- _Records shown_
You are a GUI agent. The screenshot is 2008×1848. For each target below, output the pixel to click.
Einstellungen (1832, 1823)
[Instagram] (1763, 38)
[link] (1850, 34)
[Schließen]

- _Problem_
Print the material in full, exactly as written.

- _Task output_
You are a GUI agent. The screenshot is 2008×1848. For each target below, output the pixel to click.
Einstellungen (1832, 1823)
[Instagram] (1763, 38)
[link] (1850, 34)
[Schließen]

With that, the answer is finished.